▶ _EXERCISE INSTRUCTIONS_:
Reproduce all of the entries below, replacing each occurrence of "GUI agent" with "interface agent" and leaving everything else unchanged.

▶ _PROVIDED MATERIAL_:
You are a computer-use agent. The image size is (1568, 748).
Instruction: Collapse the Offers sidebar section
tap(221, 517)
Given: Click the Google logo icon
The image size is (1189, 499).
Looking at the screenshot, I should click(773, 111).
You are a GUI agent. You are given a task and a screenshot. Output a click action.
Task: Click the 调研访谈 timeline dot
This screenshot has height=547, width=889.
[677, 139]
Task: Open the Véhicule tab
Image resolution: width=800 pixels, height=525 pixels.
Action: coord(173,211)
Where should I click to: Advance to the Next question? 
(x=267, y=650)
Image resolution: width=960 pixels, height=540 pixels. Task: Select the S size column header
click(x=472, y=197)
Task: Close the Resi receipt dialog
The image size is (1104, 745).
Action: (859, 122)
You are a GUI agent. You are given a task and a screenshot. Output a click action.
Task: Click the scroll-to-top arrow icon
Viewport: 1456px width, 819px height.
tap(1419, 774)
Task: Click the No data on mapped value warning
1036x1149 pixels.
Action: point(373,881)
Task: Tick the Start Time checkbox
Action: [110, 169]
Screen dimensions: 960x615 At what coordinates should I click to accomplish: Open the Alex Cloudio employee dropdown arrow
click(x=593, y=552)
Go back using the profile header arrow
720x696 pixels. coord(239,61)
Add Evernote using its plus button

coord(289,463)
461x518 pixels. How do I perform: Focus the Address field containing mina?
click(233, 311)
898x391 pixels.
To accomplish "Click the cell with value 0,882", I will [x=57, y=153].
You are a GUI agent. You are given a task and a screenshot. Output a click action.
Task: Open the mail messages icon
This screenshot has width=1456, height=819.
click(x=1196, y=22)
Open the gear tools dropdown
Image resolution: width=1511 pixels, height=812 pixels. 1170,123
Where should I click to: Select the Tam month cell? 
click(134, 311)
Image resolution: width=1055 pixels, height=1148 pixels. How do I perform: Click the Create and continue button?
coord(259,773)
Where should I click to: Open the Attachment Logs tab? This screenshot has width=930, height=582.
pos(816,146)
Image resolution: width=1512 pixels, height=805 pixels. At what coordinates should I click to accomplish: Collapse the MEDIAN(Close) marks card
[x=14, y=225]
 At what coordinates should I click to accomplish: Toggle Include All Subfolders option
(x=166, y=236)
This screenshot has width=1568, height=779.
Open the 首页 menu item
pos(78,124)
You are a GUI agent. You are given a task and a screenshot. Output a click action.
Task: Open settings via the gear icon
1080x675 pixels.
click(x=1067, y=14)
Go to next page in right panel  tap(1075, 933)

▶ _THE COMPLETED TASK_:
You are a computer-use agent. The image size is (1568, 748).
Instruction: Collapse the Offers sidebar section
tap(221, 517)
Given: Click the Google logo icon
The image size is (1189, 499).
Looking at the screenshot, I should click(773, 111).
You are a interface agent. You are given a task and a screenshot. Output a click action.
Task: Click the 调研访谈 timeline dot
This screenshot has height=547, width=889.
[677, 139]
Task: Open the Véhicule tab
Image resolution: width=800 pixels, height=525 pixels.
Action: coord(173,211)
Where should I click to: Advance to the Next question? 
(x=267, y=650)
Image resolution: width=960 pixels, height=540 pixels. Task: Select the S size column header
click(x=472, y=197)
Task: Close the Resi receipt dialog
The image size is (1104, 745).
Action: (859, 122)
You are a interface agent. You are given a task and a screenshot. Output a click action.
Task: Click the scroll-to-top arrow icon
Viewport: 1456px width, 819px height.
tap(1419, 774)
Task: Click the No data on mapped value warning
1036x1149 pixels.
Action: point(373,881)
Task: Tick the Start Time checkbox
Action: [110, 169]
Screen dimensions: 960x615 At what coordinates should I click to accomplish: Open the Alex Cloudio employee dropdown arrow
click(x=593, y=552)
Go back using the profile header arrow
720x696 pixels. coord(239,61)
Add Evernote using its plus button

coord(289,463)
461x518 pixels. How do I perform: Focus the Address field containing mina?
click(233, 311)
898x391 pixels.
To accomplish "Click the cell with value 0,882", I will [x=57, y=153].
You are a interface agent. You are given a task and a screenshot. Output a click action.
Task: Open the mail messages icon
This screenshot has width=1456, height=819.
click(x=1196, y=22)
Open the gear tools dropdown
Image resolution: width=1511 pixels, height=812 pixels. 1170,123
Where should I click to: Select the Tam month cell? 
click(134, 311)
Image resolution: width=1055 pixels, height=1148 pixels. How do I perform: Click the Create and continue button?
coord(259,773)
Where should I click to: Open the Attachment Logs tab? This screenshot has width=930, height=582.
pos(816,146)
Image resolution: width=1512 pixels, height=805 pixels. At what coordinates should I click to accomplish: Collapse the MEDIAN(Close) marks card
[x=14, y=225]
 At what coordinates should I click to accomplish: Toggle Include All Subfolders option
(x=166, y=236)
This screenshot has width=1568, height=779.
Open the 首页 menu item
pos(78,124)
You are a interface agent. You are given a task and a screenshot. Output a click action.
Task: Open settings via the gear icon
1080x675 pixels.
click(x=1067, y=14)
Go to next page in right panel  tap(1075, 933)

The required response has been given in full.